Que Déodatus est heureux

De baiser ce bec amoureux (3)

Qui d’une oreille à l’autre va !

Alleluia.

 

          Ses ouvrages n’étaient pas assez bons pour compenser le mal qu’ils lui firent. Il parlait purement sa langue : il avait du mérite, mais plus d’amour-propre encore, et il ne se servit guère de ce mérite que pour se faire des ennemis. Louis XIV aurait agit généreusement s’il lui avait pardonné ; il vengea son injure personnelle en paraissant céder au cri public.
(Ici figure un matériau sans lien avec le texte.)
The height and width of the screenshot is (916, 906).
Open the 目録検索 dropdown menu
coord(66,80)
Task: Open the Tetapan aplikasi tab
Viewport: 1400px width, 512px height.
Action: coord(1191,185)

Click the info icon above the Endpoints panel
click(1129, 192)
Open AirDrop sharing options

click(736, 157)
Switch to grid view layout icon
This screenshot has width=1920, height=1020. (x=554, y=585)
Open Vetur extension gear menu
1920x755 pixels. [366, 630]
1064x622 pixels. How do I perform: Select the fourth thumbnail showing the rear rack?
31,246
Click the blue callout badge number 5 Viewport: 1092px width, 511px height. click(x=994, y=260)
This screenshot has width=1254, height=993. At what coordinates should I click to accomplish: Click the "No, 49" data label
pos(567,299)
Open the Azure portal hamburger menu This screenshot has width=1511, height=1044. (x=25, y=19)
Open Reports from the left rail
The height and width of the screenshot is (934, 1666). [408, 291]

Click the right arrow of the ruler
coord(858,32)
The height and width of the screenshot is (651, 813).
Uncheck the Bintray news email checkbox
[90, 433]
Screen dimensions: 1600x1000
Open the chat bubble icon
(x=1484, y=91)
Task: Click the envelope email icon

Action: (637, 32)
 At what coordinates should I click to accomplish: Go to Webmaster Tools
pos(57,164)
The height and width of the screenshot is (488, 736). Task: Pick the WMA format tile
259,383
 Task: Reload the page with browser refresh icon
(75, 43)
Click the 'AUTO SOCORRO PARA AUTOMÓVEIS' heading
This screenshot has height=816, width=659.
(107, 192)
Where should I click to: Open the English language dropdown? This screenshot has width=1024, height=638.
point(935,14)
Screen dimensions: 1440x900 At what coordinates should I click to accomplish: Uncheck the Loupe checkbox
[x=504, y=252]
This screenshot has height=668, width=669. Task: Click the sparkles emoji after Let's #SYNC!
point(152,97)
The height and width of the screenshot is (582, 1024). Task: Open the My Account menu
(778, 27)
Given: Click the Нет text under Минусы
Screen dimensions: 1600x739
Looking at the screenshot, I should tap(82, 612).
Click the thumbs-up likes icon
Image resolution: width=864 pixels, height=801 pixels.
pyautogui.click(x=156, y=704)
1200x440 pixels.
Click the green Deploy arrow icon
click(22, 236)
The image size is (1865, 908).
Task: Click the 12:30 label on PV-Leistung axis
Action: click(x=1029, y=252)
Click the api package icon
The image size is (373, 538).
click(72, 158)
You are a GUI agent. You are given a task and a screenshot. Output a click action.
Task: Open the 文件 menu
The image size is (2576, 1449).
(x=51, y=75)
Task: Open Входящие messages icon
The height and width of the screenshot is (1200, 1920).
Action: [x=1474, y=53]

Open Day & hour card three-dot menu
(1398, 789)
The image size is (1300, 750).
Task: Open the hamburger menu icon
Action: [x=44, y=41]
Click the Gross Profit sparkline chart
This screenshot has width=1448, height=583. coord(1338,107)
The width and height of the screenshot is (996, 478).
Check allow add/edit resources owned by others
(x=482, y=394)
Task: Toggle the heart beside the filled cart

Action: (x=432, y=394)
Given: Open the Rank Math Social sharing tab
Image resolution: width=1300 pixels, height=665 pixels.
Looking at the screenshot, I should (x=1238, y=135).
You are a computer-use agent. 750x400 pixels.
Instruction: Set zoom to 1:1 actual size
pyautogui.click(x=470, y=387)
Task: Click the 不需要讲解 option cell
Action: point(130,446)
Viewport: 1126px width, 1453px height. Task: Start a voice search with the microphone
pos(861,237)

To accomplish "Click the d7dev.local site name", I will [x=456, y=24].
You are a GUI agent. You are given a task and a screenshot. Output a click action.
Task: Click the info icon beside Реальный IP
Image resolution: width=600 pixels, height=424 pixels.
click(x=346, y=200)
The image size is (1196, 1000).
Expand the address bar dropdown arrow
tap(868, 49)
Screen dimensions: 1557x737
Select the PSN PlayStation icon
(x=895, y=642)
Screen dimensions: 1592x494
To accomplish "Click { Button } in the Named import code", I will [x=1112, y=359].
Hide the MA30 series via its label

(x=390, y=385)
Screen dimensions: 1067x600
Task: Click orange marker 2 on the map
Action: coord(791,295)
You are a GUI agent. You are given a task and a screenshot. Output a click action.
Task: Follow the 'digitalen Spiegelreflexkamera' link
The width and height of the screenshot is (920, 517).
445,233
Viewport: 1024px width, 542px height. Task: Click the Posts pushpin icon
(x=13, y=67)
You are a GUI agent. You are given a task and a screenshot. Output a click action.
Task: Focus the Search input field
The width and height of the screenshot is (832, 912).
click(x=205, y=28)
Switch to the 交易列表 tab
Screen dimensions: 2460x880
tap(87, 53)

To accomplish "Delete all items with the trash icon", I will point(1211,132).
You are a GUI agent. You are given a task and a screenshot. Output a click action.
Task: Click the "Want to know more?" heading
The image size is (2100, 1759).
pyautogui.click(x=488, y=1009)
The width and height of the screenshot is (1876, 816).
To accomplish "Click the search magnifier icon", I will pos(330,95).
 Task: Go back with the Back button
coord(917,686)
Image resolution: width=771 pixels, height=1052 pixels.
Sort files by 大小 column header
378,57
Cependant le comte de Bussy fut relâché au bout de dix-huit mois ; mais il fut privé de ses charges, et resta dans la disgrâce tout le reste de sa vie, protestant en vain à Louis XIV une tendresse que ni le roi ni personne ne croyait sincère.

 

 

 

 

 

1 – Les lettres de Colbert ont été publiées. (G.A.)

2 – Chapelain eut 3,000 livres ; Douvrier, 3,000 ; Corneille, 2,000 ; Molière, 1,000 ; Fléchier, 800 ; Racine, 800 ; Desmarest, 1,200 ; Cotin, 1,200, etc. (G.A.)

3 – Le bec amoureux était celui de mademoiselle de La Vallière.